The Government’s recent move of easing the adoption process in India and nearly ending the practice of surrogacy suggests a pro-adoption policy. Encouraging adoption is undoubtedly a noble idea. However, the state cannot realistically monitor one’s personal desire to have a genetic child. It is an unrealistic expectation at a societal and a familial level. Moreover, there is an unexplained discrepancy whereby adoption in India is allowed to foreigners and overseas Indian citizens, but surrogacy is not. In addition, it is unfortunate that the new Assisted Reproductive Technique Bill has sensationalised surrogacy and not discussed other core issues related to egg, sperm or embryo donation. Note that in recent times, more deaths have been reported due to medical negligence in egg donation.
There are many other significant gaps in the Bill. It only forces us to ask more questions: how does one calculate the basic medical expenses in altruistic surrogacy? How would an official authority track ‘gifts’ being exchanged between parties involved in the name of ‘compensation’? How many embryos can be transferred at once? Who decides on the abortion of foetuses in cases of multiple pregnancies? What about psychological counselling for all parties involved in the surrogacy arrangement?
In addition to ethical, social and psychological perspectives, this law is also a regressive step from an economic standpoint. It is unfortunate that the available infrastructure for surrogacy will be turned redundant by it. Overall, the new Bill needed a healthy dose of realism in the Indian context, and a blanket ban on commercial surrogacy could move the business underground, making it more unsafe for surrogates than ever before. Banning homosexual couples from accessing surrogacy in India had led to pregnant surrogates hired by them being moved to Nepal by fertility clinics in India for delivery and handover of the baby. Also, since human tissues (example: frozen embryos) cannot be moved across the Indian border, recent news revealed that Indian surrogates are now being sent to Cambodia (a new destination for cheap international surrogacy) after conception for completion of the pregnancy. And within India, there is a possibility that the business might move to J&K, where the new law would not be applicable.
It seems that the new policy on surrogacy in India is devoid both of financial incentives and dignity of reproductive labour, further disempowering and exploiting surrogates. The new surrogacy arrangements should be closely monitored as the real impact of the new policy needs to be assessed. It is important to thoroughly evaluate the consequences of the new measures and not let the practice become invisible and still be exploitative.
Globally, the concept of surrogacy, since it challenges the normative understanding of pregnancy and motherhood, remains complicated and taboo. But India has taken a unique backward step: this new policy is a failure in all aspects of this understandably challenging social phenomenon.

■ ■ ■

-- What is needed --
In the piece on India's surrogacy bill, to which country are Indian surrogates reportedly being sent after conception to complete the pregnancy?

-- Data for analysis --
■ ■ ■

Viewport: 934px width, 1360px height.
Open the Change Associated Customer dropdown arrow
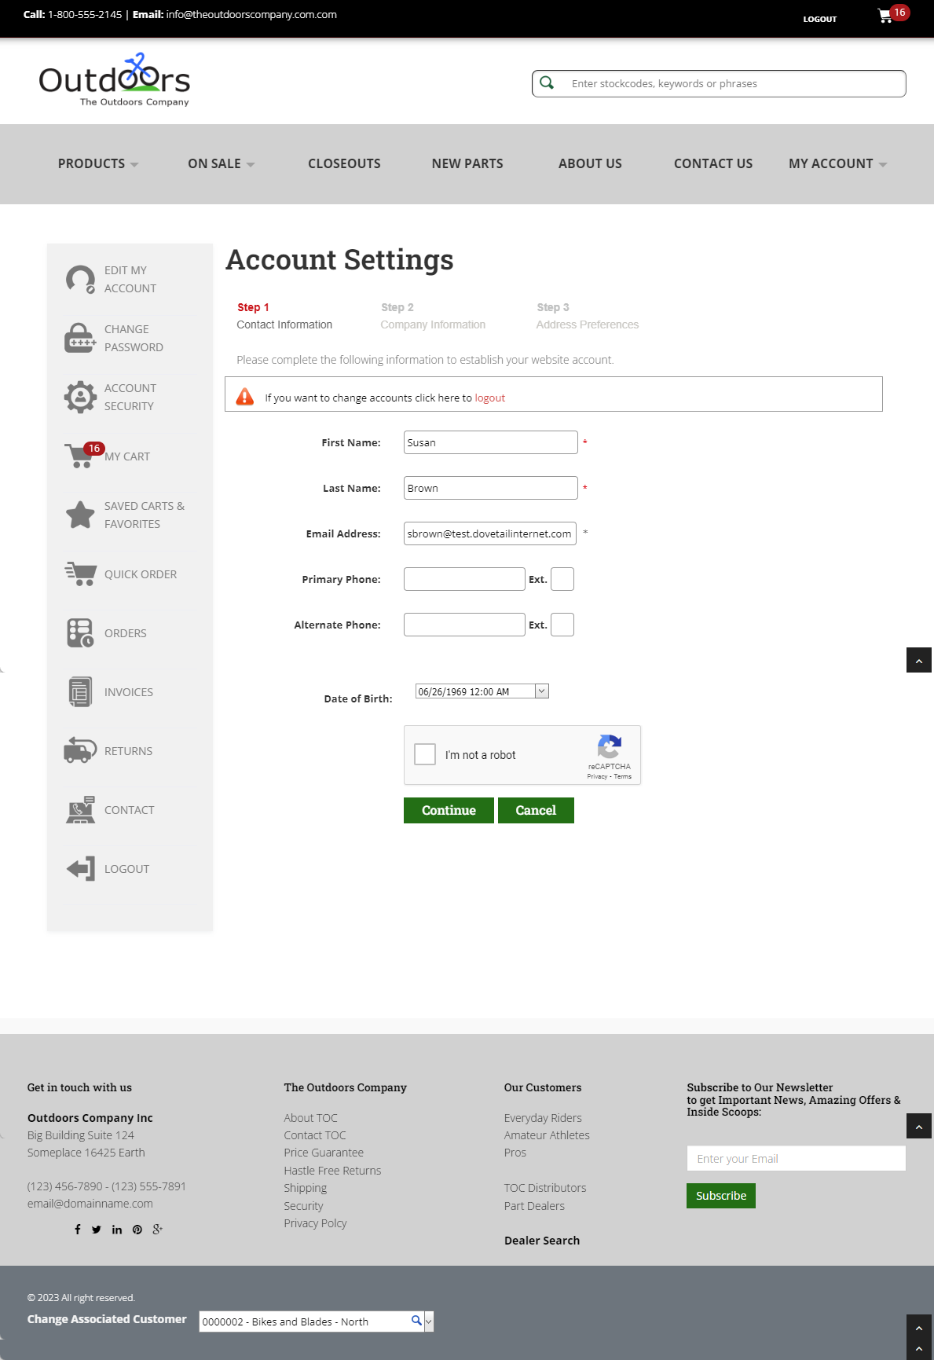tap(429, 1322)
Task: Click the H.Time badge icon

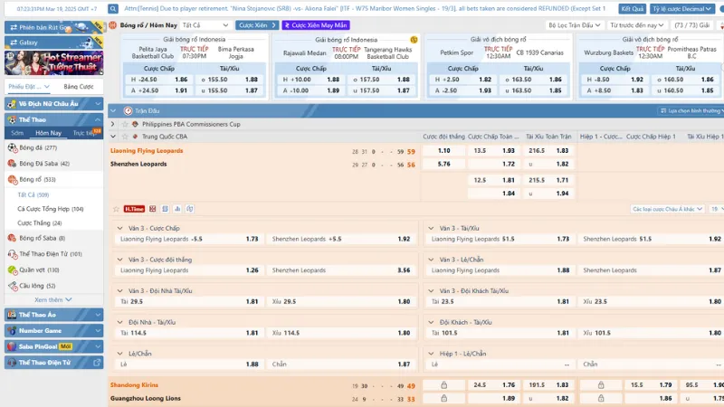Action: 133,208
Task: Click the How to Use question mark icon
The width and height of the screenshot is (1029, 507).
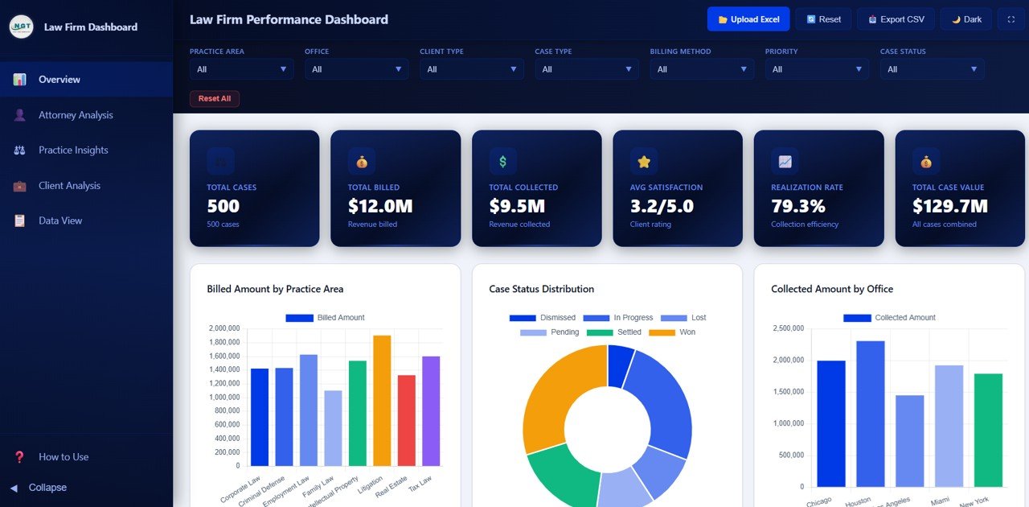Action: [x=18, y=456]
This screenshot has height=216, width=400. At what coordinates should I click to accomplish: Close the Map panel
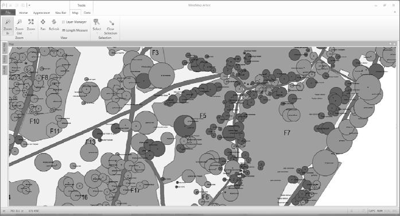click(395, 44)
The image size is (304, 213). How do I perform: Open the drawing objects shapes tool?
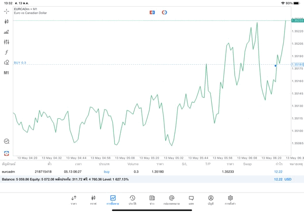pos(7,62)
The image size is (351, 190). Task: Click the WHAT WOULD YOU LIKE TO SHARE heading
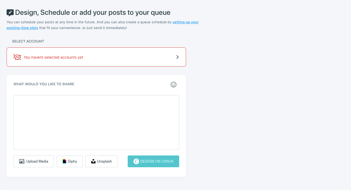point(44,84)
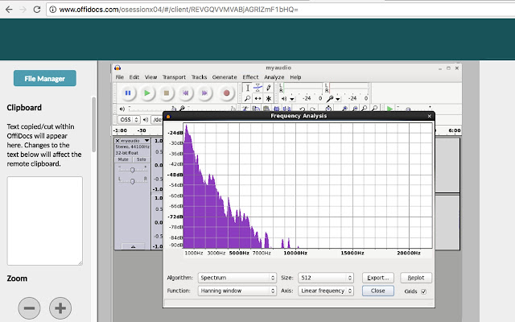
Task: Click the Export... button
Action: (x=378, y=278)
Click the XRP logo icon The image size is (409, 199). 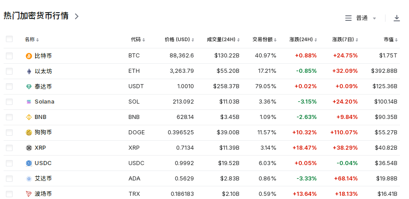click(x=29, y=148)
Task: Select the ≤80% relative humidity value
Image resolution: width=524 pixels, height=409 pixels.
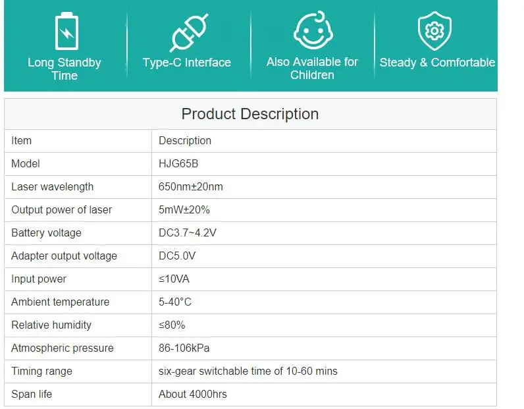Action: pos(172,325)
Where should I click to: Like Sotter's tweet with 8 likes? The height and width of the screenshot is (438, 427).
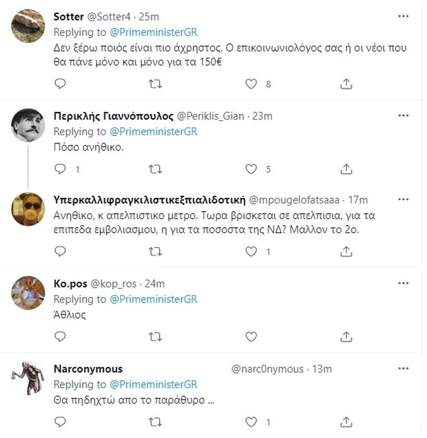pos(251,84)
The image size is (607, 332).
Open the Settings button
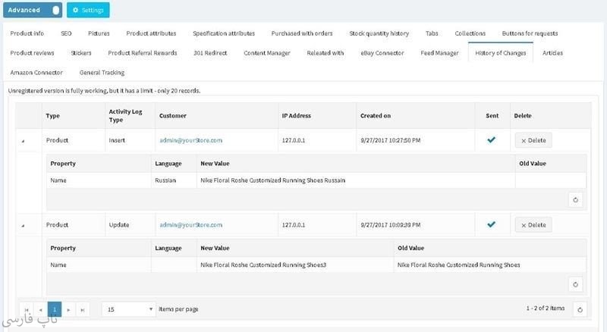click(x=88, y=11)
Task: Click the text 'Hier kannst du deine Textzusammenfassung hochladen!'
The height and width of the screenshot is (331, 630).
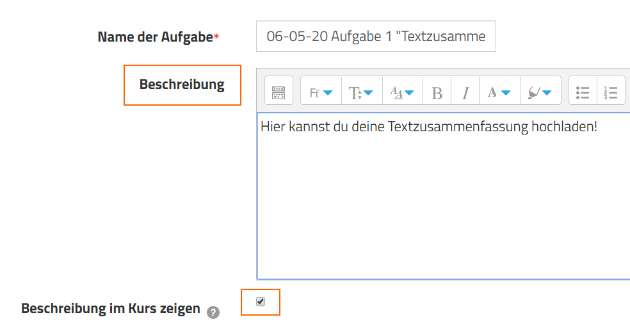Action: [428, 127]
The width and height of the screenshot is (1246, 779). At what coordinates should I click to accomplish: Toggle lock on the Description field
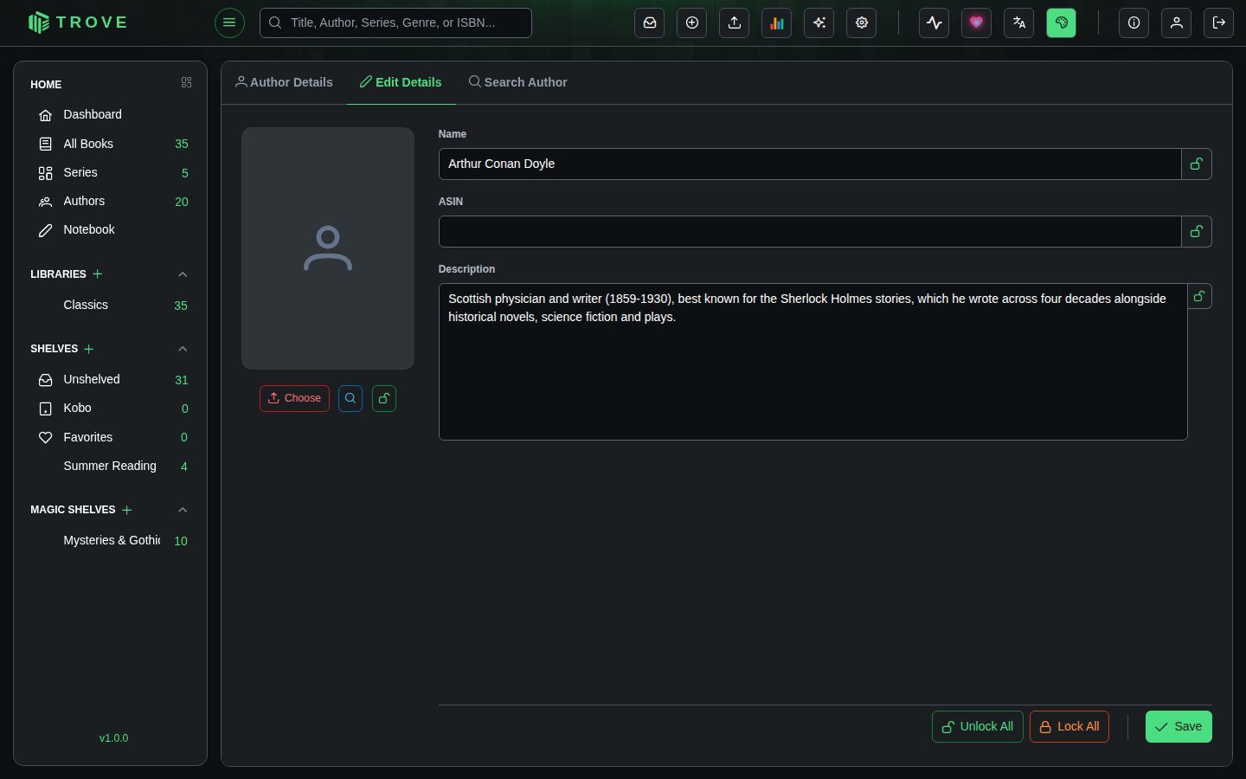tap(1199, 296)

■ ■ ■

-- Written response --
Cambodia